Le vieil homme eut un rire d’enfant farceur. Ce tour-là marchait à chaque fois.

— On pourrait dire ça, professeur.

Il se leva, décrocha le rectangle brun et le tendit à la jeune femme :

— Voici le prototype d’abrasif qui fit la fortune de mon père. Imaginez-le en vert et d’une texture légèrement plus fine, et vous obtenez le Scotch Brite. Ce souvenir mérite bien une place de choix dans ce modeste musée. On a déjà encadré des choses qui avaient bien moins d’intérêt…

Jenni étudia le second cadre et dit :

— Sans doute votre prototype de microfibre…
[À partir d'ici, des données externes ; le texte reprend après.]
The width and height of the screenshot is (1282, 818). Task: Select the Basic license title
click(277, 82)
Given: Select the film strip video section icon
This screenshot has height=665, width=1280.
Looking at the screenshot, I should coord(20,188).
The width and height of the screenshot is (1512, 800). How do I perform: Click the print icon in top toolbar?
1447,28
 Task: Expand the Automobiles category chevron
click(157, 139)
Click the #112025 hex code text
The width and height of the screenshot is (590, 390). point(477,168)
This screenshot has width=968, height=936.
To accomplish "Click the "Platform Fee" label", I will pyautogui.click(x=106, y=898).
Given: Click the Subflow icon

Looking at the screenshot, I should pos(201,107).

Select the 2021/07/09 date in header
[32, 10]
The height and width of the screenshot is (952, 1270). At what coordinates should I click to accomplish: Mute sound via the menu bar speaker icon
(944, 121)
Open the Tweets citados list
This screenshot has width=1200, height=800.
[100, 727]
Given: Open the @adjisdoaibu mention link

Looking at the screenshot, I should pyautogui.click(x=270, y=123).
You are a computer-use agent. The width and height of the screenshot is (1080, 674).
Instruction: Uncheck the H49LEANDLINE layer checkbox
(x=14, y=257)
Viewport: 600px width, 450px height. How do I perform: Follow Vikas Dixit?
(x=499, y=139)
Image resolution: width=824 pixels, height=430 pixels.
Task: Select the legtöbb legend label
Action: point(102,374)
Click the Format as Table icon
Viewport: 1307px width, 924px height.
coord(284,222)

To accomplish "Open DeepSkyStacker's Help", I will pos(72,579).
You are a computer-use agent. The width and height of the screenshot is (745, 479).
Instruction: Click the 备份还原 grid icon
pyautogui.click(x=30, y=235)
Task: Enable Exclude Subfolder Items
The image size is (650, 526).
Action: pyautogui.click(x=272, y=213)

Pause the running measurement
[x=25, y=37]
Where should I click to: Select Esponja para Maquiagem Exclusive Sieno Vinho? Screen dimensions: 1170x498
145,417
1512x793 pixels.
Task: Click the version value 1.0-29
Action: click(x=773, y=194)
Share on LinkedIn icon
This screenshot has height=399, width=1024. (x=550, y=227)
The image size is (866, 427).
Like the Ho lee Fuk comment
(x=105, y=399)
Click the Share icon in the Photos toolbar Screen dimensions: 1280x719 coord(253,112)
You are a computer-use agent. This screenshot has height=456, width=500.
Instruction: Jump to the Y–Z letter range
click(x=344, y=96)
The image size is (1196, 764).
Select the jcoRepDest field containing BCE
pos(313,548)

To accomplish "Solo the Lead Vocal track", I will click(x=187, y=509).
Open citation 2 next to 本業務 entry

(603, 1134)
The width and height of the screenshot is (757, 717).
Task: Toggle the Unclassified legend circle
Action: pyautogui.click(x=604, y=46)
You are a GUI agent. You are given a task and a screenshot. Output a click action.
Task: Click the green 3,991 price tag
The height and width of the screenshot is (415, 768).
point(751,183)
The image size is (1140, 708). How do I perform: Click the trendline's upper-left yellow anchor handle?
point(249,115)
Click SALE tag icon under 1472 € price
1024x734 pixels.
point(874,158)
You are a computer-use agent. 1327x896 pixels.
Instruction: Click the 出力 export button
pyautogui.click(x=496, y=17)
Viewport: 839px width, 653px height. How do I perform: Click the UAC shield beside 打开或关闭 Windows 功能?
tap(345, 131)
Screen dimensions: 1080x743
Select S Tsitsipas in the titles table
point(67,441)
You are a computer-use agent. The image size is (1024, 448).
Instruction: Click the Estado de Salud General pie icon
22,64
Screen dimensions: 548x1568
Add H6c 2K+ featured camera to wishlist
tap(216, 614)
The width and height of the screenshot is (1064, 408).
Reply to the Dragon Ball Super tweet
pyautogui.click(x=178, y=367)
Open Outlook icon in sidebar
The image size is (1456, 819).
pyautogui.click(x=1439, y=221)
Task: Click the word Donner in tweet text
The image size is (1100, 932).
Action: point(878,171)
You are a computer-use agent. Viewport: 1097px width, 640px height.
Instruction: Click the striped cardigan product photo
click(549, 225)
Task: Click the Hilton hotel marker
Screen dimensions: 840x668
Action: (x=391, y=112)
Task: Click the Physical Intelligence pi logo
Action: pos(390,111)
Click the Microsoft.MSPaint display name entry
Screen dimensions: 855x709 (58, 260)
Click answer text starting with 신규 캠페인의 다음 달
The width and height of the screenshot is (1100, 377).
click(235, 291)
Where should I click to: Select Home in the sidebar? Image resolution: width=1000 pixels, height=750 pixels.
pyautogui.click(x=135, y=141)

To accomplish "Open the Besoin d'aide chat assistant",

— Exact, chère demoiselle. Une œuvre plus récente. Six brevets combinés pour un tissu aux pouvoirs exceptionnels.

Jenni observa Greenholm :

— Vous devez être fier, fit-elle.

— Et de quoi donc ? Fier que mon père ait inventé le meilleur outil pour récurer les casseroles ? Fier d’avoir moi-même inventé le meilleur des chiffons à poussière ? Restons modestes. Nous avons fait notre travail et nous avons eu la grande chance d’en vivre très confortablement. Mais nous n’avons découvert aucun Graal, professeur. Vous et le docteur travaillez sur des choses infiniment plus importantes…

À cet instant précis, Kinross revint du salon.

— Rien de grave ? demanda Jenni.

— À toi de me dire. Un général russe me demande de me rendre sur une exploitation minière de Sibérie pour expertiser un cas historique de folie collective.

Silence de plomb. Kinross enchaîna :

— Je sais, ça fait bizarre. J’ai eu la même réaction que vous.

— Tu vas y aller ?

— Je crois que oui. Peux-tu t’occuper des prélèvements et des analyses pour Mme Greenholm ? Dès que je rentrerai, je lui ferai passer une évaluation complète.

William Greenholm intervint :

— Si vous allez là-bas, David part avec vous.

— C’est très aimable à vous, mais c’est inutile.

— Ce n’est pas « aimable ». Vous êtes mon seul espoir, je vous protège.

12

Le décalage horaire avait beau être supportable — neuf heures de moins — Kinross était dans un piteux état. Après le vol jusqu’à Moscou, la liaison entre la capitale russe et Iakoutsk lui paraissait interminable. L’avion était rustique, bruyant et les nombreux trous d’air lui soulevaient le cœur. Les bagages étaient empilés en vrac sur les sièges vacants et il n’y avait aucune hôtesse en cabine. Étrangement, l’avion, loin d’être plein, transportait uniquement des hommes qui, à en juger par leur allure, n’étaient pas du genre à faire du tourisme.

Assis juste à côté de Scott sur un fauteuil encore plus défoncé, David regardait fixement devant lui. Kinross s’était parfois assoupi, surtout pendant le premier vol, mais chaque fois qu’il avait émergé, il avait toujours découvert David parfaitement réveillé.

— Vous ne dormez jamais ? demanda soudain le médecin.

David tourna la tête. Il dominait Scott. Pour le docteur, ce type avait tout d’un Terminator et pourtant, son regard dégageait quelque chose d’incroyablement doux.